Kansas City wants Bowe to be motivated under a one-year contract, and the harsh reality is, they are probably very comfortable with the high probability that Bowe leaves in 2013. The Chiefs could still use the franchise tag on Bowe next year, but that would mean his salary would climb to 11.4 million for the 2013 season. The possibility of Kansas City giving Bowe the franchise tag in 2013 is certainly there. But if that doesn’t expose their lack of trust in Bowe, I don’t know what does.
While Bowe does try to be the best player he can be, sometimes a little too hard, he comes off as extremely unreliable, very difficult to read, and consumed by his own ego. Bowe has dropped too many balls in the 4th quarter of close games, ran the wrong route too many times in clutch situations, and has displayed immaturity on and off the field frequently.
Bowe’s report card contains as many question marks and sad faces as checks and smiles. Which is why it was hard to know how authentic his good-soldier performances were the last two years. Maybe they’re legit. Maybe they’re the act of a man who wanted a contract that pays him $40 million to $50 million guaranteed.
That was Bowe’s sin in all this: He seems to want so badly to be a superstar immediately that he’s not willing to wait for it to occur naturally. He wants to be a cover boy and an icon, and he wants it now. As Larry Johnson learned, Kansas City isn’t always the best place for that. As Kansas City and the Chiefs learned, a talented athlete who can’t fit into the organizational and geographical mind-set, usually finds his way out of town.

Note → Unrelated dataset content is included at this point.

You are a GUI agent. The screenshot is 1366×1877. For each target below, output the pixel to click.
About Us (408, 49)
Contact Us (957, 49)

Those of you criticizing Scott Pioli for not coming to an agreement with Bowe and his advisors need to step back and look at Pioli’s body of work. Pioli has done a good job of keeping the homegrown talent here in Kansas City for the most part, as both Brandon Flowers and Tamba Hali signed long-term contract extensions to stay in town last summer. Jamaal Charles and Derrick Johnson both have very team-friendly contracts and both will remain in Chiefs uniforms for the foreseeable future.
However, critics of Pioli for being a cheap owner are certainly justified. Pioli never seems interested in signing high-quality players unless the player comes at a significant discount. When fullback Le’ron McClain was a free agent last summer, the Chiefs never expressed interest in McClain until his value dropped dramatically. Fullback was a position of need for the Chiefs, but Pioli would only fill the need if the financial ramifications were minimal.

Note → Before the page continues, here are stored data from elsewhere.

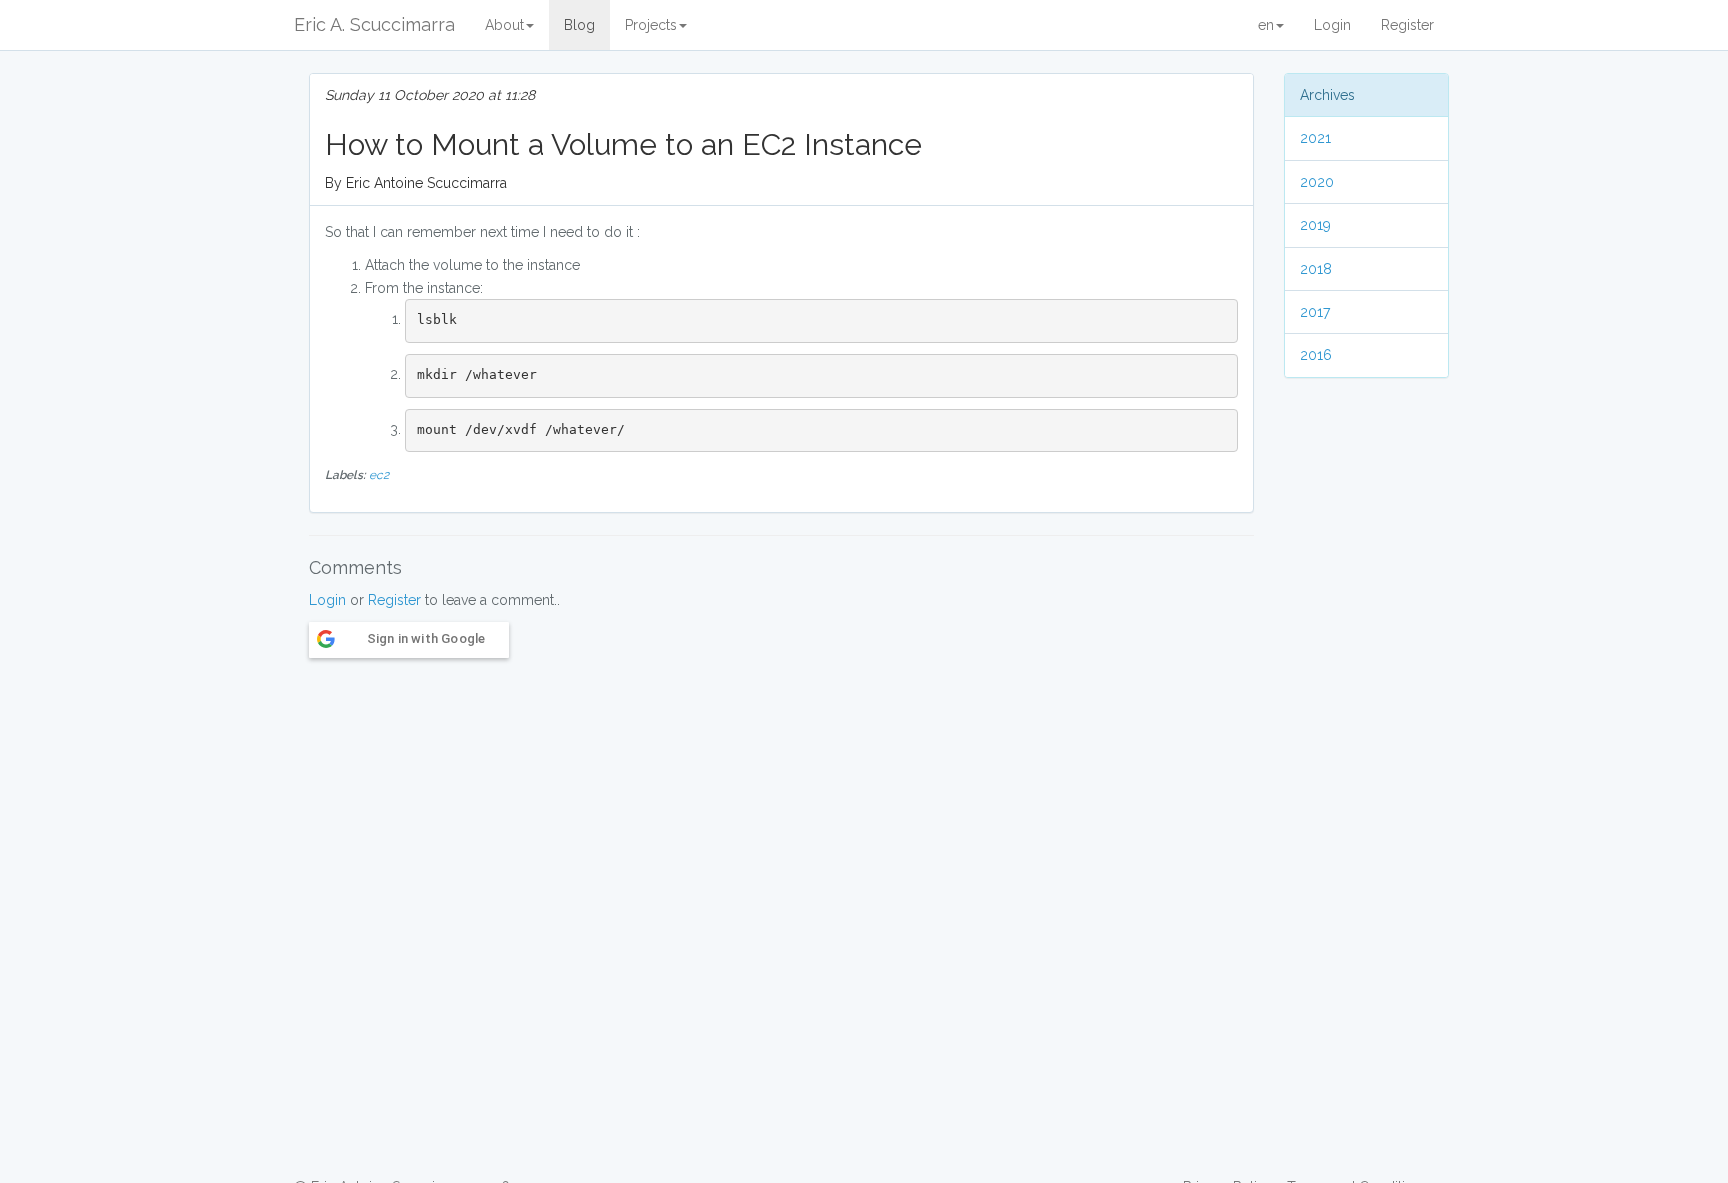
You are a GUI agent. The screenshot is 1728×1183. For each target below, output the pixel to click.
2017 (1315, 312)
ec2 (379, 475)
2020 (1317, 182)
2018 (1316, 269)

Earlier this year, the Chiefs passed on bringing back cornerback Brandon Carr, a homegrown player that developed into a very solid NFL cornerback. Carr flew the coup and signed with the Dallas Cowboys for a ludicrous 60 million dollars over 5 years. Carr is worth no where near close to that type of money, but it would have been nice to see Pioli and his staff at least attempt to keep Carr in a Chiefs uniform.
The Chiefs have been preparing for life after Bowe for quite some time. They drafted Jonathan Baldwin, a physical possession receiver, in the 1st round of the 2011 draft. He would likely be looked upon to fill Bowe’s shoes shall he leave Kansas City. Hopefully Bowe realizes that he can be a superstar, but only in the right system and environment. I’m just not sure that environment will be Kansas City.